#### [Prompt]
Every entry needs to be written out again exactly.

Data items
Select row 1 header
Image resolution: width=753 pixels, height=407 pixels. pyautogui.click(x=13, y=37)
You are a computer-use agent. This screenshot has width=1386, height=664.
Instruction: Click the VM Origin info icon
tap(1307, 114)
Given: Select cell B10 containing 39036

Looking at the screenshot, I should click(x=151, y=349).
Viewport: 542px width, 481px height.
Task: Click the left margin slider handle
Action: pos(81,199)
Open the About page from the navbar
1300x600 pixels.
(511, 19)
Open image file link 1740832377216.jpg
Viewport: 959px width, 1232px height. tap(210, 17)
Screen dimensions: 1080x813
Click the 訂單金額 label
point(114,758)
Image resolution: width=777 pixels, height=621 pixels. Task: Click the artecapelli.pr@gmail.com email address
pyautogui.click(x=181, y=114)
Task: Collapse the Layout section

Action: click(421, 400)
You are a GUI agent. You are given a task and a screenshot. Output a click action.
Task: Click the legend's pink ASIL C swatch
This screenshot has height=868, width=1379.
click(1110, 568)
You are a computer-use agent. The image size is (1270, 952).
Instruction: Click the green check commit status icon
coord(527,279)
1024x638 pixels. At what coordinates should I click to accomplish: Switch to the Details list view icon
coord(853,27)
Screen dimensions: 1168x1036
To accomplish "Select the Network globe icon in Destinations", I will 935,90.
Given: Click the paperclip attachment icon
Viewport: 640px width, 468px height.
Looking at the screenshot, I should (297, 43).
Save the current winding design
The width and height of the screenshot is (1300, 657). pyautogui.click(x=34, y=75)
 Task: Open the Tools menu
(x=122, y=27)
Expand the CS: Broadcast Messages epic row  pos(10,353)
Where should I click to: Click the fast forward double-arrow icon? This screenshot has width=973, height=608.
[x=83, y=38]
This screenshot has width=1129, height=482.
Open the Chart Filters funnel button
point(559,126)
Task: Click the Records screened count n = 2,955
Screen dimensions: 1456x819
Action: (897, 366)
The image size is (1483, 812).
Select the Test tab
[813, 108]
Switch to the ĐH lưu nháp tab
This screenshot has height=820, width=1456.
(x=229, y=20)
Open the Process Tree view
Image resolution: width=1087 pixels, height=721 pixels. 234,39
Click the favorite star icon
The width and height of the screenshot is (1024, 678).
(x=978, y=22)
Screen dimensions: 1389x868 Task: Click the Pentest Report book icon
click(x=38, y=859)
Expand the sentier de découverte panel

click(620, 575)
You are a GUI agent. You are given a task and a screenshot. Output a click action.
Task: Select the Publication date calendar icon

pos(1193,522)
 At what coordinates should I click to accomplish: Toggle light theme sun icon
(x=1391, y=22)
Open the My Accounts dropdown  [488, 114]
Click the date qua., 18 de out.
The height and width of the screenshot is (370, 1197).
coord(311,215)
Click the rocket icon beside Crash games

#### [Answer]
Select row 1 header
Image resolution: width=753 pixels, height=407 pixels. pyautogui.click(x=13, y=37)
You are a computer-use agent. This screenshot has width=1386, height=664.
Instruction: Click the VM Origin info icon
tap(1307, 114)
Given: Select cell B10 containing 39036

Looking at the screenshot, I should click(x=151, y=349).
Viewport: 542px width, 481px height.
Task: Click the left margin slider handle
Action: pos(81,199)
Open the About page from the navbar
1300x600 pixels.
(511, 19)
Open image file link 1740832377216.jpg
Viewport: 959px width, 1232px height. tap(210, 17)
Screen dimensions: 1080x813
Click the 訂單金額 label
point(114,758)
Image resolution: width=777 pixels, height=621 pixels. Task: Click the artecapelli.pr@gmail.com email address
pyautogui.click(x=181, y=114)
Task: Collapse the Layout section

Action: click(421, 400)
You are a GUI agent. You are given a task and a screenshot. Output a click action.
Task: Click the legend's pink ASIL C swatch
This screenshot has height=868, width=1379.
click(1110, 568)
You are a computer-use agent. The image size is (1270, 952).
Instruction: Click the green check commit status icon
coord(527,279)
1024x638 pixels. At what coordinates should I click to accomplish: Switch to the Details list view icon
coord(853,27)
Screen dimensions: 1168x1036
To accomplish "Select the Network globe icon in Destinations", I will 935,90.
Given: Click the paperclip attachment icon
Viewport: 640px width, 468px height.
Looking at the screenshot, I should (297, 43).
Save the current winding design
The width and height of the screenshot is (1300, 657). pyautogui.click(x=34, y=75)
 Task: Open the Tools menu
(x=122, y=27)
Expand the CS: Broadcast Messages epic row  pos(10,353)
Where should I click to: Click the fast forward double-arrow icon? This screenshot has width=973, height=608.
[x=83, y=38]
This screenshot has width=1129, height=482.
Open the Chart Filters funnel button
point(559,126)
Task: Click the Records screened count n = 2,955
Screen dimensions: 1456x819
Action: (897, 366)
The image size is (1483, 812).
Select the Test tab
[813, 108]
Switch to the ĐH lưu nháp tab
This screenshot has height=820, width=1456.
(x=229, y=20)
Open the Process Tree view
Image resolution: width=1087 pixels, height=721 pixels. 234,39
Click the favorite star icon
The width and height of the screenshot is (1024, 678).
(x=978, y=22)
Screen dimensions: 1389x868 Task: Click the Pentest Report book icon
click(x=38, y=859)
Expand the sentier de découverte panel

click(620, 575)
You are a GUI agent. You are given a task and a screenshot. Output a click action.
Task: Select the Publication date calendar icon

pos(1193,522)
 At what coordinates should I click to accomplish: Toggle light theme sun icon
(x=1391, y=22)
Open the My Accounts dropdown  [488, 114]
Click the date qua., 18 de out.
The height and width of the screenshot is (370, 1197).
coord(311,215)
Click the rocket icon beside Crash games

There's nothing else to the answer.